The "Integration and E2E tests only" trap
In the past three months, I have engaged in enlightening conversations with over seventy senior development managers (VPs, Directors, etc.), discussing the factors that impede the speed of development. Among the most prominent reasons that surfaced was software quality. How, you may ask? Let's delve into it.
Picture this: a standard developer introduces new code into the system. The code merges and spreads within the Dev environment. Another developer pushes code for a different feature, and yet another developer inserts code to fix a separate bug. This process continues with approximately 40 other developers.
Fortunately, the company's QA and automation teams have ensured an impressively comprehensive suite of thousands of End-to-End and Integration tests. These tests run once a day, at night, certifying everything is in order. One night, five tests fail. The early detection prevents a bug from reaching Production, thereby saving an important customer from lodging a complaint or even leaving. Sounds like a happy ending, right?
Not quite. The Director of Engineering arrives the following morning to find that five overnight tests (also known as "nightly") have failed.

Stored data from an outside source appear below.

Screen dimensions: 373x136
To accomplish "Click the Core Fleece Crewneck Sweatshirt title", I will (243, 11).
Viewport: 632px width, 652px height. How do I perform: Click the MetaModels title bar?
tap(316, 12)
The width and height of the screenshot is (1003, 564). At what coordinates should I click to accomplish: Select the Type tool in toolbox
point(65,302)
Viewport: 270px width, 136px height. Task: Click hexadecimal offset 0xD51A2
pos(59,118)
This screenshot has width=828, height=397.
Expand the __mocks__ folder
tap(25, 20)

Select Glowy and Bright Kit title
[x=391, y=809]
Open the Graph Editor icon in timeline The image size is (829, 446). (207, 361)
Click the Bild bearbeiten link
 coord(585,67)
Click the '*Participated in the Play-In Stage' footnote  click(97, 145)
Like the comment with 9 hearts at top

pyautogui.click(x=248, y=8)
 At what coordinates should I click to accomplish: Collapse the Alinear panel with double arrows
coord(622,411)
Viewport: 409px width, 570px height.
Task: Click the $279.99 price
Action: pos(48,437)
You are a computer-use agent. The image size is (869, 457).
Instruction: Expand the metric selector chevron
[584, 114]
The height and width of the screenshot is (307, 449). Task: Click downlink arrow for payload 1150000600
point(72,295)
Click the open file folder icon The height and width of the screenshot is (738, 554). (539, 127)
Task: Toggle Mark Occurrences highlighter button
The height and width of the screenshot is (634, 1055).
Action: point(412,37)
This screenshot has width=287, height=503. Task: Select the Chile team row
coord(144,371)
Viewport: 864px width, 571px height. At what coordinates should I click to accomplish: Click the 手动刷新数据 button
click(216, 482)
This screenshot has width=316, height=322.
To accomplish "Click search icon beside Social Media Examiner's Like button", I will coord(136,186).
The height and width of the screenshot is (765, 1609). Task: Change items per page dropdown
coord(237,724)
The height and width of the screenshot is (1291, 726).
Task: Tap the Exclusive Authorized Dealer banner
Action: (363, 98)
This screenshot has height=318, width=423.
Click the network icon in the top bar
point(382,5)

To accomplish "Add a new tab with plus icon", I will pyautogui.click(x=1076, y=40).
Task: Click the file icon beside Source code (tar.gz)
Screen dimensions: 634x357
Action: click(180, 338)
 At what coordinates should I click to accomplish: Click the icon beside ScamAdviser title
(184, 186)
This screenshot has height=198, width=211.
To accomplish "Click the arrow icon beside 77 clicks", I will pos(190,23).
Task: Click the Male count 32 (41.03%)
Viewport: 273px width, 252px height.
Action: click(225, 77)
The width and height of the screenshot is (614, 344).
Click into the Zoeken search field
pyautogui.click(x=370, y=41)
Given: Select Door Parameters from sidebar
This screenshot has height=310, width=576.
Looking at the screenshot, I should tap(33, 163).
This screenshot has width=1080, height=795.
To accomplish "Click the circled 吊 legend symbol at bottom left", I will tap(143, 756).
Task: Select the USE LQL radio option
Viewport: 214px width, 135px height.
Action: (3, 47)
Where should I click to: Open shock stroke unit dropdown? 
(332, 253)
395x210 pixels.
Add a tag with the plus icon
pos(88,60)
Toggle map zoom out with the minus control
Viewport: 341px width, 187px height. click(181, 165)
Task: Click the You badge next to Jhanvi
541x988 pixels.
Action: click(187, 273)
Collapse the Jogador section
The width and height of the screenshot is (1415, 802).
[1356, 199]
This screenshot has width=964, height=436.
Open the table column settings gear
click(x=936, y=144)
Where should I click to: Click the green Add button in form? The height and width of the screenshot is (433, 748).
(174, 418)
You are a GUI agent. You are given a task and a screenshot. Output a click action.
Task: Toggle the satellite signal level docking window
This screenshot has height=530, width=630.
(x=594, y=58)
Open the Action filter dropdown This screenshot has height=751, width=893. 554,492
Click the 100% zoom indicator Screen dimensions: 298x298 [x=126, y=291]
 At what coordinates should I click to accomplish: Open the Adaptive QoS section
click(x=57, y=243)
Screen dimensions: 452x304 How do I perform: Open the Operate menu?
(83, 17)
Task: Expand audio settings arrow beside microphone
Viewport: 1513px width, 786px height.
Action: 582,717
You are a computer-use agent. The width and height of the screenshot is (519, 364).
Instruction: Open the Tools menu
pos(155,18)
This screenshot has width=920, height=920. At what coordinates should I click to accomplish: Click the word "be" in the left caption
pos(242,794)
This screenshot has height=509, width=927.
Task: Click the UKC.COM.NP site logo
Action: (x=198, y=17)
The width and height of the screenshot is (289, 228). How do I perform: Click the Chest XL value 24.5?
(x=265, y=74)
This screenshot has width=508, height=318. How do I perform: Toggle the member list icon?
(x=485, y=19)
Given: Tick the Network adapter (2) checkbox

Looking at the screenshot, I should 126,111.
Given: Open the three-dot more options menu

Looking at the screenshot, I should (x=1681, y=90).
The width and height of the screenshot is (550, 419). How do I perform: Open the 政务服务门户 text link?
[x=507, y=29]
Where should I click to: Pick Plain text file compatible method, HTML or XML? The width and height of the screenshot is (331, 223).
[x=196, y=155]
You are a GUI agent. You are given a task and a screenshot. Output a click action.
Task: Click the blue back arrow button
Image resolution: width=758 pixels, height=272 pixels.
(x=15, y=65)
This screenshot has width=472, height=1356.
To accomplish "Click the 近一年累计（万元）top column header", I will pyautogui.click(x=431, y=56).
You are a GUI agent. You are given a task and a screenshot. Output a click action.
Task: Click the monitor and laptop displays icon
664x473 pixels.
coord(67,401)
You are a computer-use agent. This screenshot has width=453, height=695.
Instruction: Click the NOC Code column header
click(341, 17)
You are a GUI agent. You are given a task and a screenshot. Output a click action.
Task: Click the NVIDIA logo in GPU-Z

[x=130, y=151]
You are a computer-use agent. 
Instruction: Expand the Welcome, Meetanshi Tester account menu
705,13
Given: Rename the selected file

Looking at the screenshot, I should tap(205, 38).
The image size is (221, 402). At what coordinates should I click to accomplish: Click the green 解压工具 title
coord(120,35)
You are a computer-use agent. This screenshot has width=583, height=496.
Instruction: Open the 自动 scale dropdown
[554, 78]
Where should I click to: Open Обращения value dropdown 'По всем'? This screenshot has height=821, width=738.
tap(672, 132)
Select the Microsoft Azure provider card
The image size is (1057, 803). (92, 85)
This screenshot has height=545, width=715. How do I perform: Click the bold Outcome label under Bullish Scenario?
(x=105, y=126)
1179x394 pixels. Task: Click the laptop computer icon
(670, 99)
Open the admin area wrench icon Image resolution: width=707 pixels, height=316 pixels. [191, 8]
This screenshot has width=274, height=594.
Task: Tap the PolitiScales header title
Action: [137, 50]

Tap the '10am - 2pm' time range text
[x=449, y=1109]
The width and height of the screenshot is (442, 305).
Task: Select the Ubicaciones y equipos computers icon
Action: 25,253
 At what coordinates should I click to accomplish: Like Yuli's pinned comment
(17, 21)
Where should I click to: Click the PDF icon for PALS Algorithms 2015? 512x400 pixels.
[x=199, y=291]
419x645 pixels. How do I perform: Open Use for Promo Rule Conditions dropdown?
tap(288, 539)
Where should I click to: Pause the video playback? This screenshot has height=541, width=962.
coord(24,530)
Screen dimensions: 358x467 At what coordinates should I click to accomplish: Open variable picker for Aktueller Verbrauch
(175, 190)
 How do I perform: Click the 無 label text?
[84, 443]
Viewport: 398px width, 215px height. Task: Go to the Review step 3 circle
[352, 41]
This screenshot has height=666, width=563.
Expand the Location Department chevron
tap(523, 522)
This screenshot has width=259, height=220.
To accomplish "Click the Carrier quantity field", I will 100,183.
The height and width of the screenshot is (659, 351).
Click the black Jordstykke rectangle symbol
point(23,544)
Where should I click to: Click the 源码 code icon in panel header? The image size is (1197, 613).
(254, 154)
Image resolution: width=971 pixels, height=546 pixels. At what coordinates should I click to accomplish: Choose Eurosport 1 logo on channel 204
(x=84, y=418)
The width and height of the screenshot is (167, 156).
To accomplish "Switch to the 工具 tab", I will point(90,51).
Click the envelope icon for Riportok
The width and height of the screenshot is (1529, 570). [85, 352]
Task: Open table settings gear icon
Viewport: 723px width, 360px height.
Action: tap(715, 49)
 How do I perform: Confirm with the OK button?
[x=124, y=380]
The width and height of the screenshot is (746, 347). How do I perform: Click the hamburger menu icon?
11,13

He declares a code freeze, picks up the phone to contact DevOps, who involves the QA, who tries to figure out which of yesterday's 43 developers caused the system to break. Team leads get involved, and after two days, the culprit of the problem is found. The bug becomes a ticket that needs to be resolved in the next sprint (if prioritized by the Product and R&D departments, of course), with the bug-causing code reverted from the system and attached to the next sprint's ticket for rectification.
This story mirrors the experiences of many VP R&Ds, Engineering & QA Directors I've spoken with. They've invested significant manpower into generating comprehensive tests for their system. Bugs that reach the customer are indeed a serious problem. However, they never anticipated that these tests would ironically become an issue, grounding the entire R&D team for two full days once a week.
So, what are the best practices you can adopt to rectify or prevent this issue before it arises? This is where the 'Shift Left' principle comes into play.
- Insist on running the tests in Continuous Integration (CI) before any code merges. This practice is an embodiment of 'Shift Left,' emphasizing catching and rectifying bugs as early as possible in the development lifecycle.
- Don't neglect lightweight tests like unit tests. Yes, they take time to write and maintain initially, but once they become an organizational practice and the infrastructure is in place, they naturally integrate into the development process. They empower developers to detect bugs as early as possible, even before merging and during development, locally.
- Tests on small code pieces offer you root cause analysis. When there's an issue, you'll discover its cause quickly, further bolstering the shift-left ideology.
- Testing small code pieces also allows you to examine and establish edge cases, not just happy flows.
The 'Shift Left' principle, when effectively adopted, can bridge the gap between software quality and development pace. It can transform the narrative from grappling with bug detection to proactive prevention, enhancing both software quality and development efficiency.